How does this method align with broader safety and value alignment goals?
Our method is complementary to established safety and value alignment techniques. By conducting experiments primarily with already-aligned models, we demonstrate that our personalization effectively serves as a second alignment step, after safety RLHF. An interesting future direction is to analyze the differences between this 2 step approach to a combined RLHF training of both safety and personalization.

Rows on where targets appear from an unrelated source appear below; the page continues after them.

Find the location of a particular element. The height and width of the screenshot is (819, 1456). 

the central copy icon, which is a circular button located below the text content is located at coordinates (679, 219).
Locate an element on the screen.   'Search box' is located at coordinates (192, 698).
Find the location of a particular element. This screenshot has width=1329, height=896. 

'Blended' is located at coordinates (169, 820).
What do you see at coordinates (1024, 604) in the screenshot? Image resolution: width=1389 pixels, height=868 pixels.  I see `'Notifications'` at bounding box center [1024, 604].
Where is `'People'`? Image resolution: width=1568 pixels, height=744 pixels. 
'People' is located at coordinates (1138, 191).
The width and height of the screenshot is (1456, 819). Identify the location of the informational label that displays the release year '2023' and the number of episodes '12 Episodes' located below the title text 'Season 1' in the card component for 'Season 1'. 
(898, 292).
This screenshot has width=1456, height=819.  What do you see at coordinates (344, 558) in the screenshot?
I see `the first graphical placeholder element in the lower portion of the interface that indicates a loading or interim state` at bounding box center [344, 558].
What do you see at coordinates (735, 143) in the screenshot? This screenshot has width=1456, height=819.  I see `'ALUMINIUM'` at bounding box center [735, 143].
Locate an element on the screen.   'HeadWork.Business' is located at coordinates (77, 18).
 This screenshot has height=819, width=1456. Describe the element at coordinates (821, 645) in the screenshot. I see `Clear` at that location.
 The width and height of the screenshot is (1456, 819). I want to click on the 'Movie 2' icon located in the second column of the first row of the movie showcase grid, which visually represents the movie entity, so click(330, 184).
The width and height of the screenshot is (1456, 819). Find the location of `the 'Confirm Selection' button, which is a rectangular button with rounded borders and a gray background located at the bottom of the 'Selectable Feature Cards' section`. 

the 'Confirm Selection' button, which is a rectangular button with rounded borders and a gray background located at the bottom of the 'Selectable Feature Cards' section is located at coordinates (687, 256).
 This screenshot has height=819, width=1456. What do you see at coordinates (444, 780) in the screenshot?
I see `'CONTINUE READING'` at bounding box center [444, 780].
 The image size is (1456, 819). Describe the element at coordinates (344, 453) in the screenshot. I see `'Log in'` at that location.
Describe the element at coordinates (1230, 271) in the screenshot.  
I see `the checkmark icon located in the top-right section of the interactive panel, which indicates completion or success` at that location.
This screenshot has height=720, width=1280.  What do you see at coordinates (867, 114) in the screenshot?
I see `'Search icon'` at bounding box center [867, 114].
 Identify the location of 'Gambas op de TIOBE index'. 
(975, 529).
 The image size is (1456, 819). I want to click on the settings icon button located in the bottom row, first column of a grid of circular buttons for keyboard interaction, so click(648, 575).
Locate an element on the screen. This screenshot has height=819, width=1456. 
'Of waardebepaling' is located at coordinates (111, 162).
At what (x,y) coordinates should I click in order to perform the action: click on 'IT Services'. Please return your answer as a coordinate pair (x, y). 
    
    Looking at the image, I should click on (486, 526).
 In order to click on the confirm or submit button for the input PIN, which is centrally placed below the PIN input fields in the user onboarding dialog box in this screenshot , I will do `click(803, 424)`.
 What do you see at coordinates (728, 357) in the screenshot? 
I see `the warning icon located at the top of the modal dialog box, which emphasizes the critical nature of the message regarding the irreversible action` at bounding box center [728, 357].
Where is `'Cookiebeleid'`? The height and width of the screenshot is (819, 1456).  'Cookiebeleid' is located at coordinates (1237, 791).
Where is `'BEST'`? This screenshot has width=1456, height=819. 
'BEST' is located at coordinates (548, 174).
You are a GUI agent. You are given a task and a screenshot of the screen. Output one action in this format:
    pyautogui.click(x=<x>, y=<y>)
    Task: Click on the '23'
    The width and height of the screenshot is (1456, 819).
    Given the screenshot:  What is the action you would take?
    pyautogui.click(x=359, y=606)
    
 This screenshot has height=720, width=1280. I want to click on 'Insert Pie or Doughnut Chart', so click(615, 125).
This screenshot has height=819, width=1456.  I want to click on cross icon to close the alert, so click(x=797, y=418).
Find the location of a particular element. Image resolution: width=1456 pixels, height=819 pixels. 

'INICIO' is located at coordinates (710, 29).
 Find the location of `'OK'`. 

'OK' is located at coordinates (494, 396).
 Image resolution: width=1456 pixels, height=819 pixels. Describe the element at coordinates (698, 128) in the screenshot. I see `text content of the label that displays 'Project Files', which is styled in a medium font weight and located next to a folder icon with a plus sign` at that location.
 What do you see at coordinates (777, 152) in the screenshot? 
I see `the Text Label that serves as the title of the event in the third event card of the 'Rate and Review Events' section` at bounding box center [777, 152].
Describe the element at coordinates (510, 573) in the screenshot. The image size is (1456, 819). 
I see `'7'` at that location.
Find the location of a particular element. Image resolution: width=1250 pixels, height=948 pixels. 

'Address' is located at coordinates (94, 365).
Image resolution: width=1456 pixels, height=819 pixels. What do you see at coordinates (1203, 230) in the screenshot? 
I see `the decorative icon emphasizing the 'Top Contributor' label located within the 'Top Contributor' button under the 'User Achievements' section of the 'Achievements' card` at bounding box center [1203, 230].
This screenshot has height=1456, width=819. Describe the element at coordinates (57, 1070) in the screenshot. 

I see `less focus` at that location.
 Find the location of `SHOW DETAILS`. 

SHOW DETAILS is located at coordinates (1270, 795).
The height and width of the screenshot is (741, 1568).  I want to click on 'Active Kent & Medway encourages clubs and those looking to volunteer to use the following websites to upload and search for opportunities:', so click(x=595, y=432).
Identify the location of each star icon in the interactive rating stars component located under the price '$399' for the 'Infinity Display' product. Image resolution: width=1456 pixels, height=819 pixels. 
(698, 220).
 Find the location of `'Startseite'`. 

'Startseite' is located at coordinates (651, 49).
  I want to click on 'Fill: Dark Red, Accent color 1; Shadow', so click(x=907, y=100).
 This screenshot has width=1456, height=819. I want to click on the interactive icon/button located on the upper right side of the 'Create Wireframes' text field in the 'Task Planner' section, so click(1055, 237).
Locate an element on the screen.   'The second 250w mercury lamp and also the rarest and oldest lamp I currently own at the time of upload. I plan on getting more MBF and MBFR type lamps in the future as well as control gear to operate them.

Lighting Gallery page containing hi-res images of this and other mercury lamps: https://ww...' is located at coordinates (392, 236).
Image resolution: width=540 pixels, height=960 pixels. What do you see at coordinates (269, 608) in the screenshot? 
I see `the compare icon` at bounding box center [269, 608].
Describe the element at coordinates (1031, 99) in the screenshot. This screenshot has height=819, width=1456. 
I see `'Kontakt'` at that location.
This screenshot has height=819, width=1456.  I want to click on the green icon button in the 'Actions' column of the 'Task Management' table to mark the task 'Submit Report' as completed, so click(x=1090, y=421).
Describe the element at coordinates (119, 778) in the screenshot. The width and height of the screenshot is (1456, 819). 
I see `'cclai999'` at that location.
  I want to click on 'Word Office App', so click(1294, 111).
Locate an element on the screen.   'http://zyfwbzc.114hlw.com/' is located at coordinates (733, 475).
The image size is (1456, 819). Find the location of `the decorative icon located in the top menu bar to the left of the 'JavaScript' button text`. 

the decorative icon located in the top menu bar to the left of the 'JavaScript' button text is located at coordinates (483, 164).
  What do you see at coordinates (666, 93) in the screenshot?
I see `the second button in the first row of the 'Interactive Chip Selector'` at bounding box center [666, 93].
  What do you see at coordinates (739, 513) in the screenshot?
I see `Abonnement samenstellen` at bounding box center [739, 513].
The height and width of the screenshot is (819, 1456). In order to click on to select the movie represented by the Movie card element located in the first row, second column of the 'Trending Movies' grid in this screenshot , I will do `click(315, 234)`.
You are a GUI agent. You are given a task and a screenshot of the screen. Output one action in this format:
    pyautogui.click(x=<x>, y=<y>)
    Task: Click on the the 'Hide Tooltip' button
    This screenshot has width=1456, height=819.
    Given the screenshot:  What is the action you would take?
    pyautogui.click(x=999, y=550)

How well does the approach generalize beyond synthetic datasets to more diverse, natural user interactions?
While we did not conduct experiments with fully natural user interactions, we deliberately designed our experimental setup to closely approximate such settings:
- The prompt datasets used in both the PRISM and Attributes evaluations were sourced from actual user interactions with LLMs, ensuring that the inputs reflect natural usage patterns.
- The model responses were generated directly from the aligned base models, exactly as they would be in a deployed system.
- Although user preferences were synthetically defined, we introduced realism through injecting noise into the preference labels by using sampling (rather than greedy decoding).
These choices were made to ensure that our synthetic setup closely mirrors real-world deployment scenarios. The strong results we observe under these conditions give us confidence that our method will generalize well to natural settings.
Thank you for your response. I believe interpretability is central to the contribution of your work, so referring readers to Appendix E.1 is not ideal. While most of my comments have been addressed or partially touched on, some key points remain insufficiently justified. For example, the claim that “the lightweight nature of the adaptation, requiring only ~10 examples, makes this practical” lacks empirical support. Therefore, I will maintain my current rating.
The authors propose a new way of personalizing the output of LLMs: by factoring user preferences in a linear, low dimensional space of reward functions, and combining them on a per-user basis. Experiments demonstrate strong sample efficiency compared to baselines on 2 datasets.
Reviewers raised some concerns that were partially addressed in response.
iLD4's biggest remaining concern is that appendix E1 about interpretablility is not in the main text body: perhaps the authors could surface a pointer in revision?
Fo71 suggested an additional experiment, which was only partly covered in the original submission. The authors added the additional experiment which further shows the strengths of their approach.
Overall, I am pleased with the discussion between reviewers and authors, and believe many of the biggest concerns have been addressed. This work represents an interesting contribution above and beyond existing works, and (while some presentation factors could be improved) many of the shortcomings have been addressed in discussion.